Task details -> Among the lines of the records, find all that carry the word "label" and copy them.

Task material ->
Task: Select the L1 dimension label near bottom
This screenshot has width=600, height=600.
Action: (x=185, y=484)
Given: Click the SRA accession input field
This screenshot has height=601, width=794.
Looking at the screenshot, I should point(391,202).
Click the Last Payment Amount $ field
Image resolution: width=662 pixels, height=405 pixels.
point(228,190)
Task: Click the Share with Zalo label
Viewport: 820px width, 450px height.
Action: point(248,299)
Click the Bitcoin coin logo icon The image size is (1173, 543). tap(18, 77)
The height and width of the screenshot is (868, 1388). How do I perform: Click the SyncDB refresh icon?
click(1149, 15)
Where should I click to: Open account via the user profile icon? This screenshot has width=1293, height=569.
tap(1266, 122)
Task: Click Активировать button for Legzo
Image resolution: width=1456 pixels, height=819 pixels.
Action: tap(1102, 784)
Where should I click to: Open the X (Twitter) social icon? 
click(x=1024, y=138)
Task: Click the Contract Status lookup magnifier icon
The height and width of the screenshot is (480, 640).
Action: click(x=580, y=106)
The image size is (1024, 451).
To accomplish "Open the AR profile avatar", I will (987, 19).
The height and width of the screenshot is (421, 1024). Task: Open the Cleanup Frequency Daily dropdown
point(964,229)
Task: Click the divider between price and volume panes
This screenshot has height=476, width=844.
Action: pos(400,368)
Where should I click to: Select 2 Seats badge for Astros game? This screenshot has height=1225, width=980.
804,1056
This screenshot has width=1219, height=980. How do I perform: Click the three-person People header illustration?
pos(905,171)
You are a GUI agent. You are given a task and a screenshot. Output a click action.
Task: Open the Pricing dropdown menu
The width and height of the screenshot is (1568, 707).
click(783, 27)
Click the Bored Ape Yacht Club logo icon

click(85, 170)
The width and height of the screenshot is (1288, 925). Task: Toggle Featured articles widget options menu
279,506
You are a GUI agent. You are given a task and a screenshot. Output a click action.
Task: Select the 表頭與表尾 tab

Answer space ->
Task: Select the L1 dimension label near bottom
Task: Click the Share with Zalo label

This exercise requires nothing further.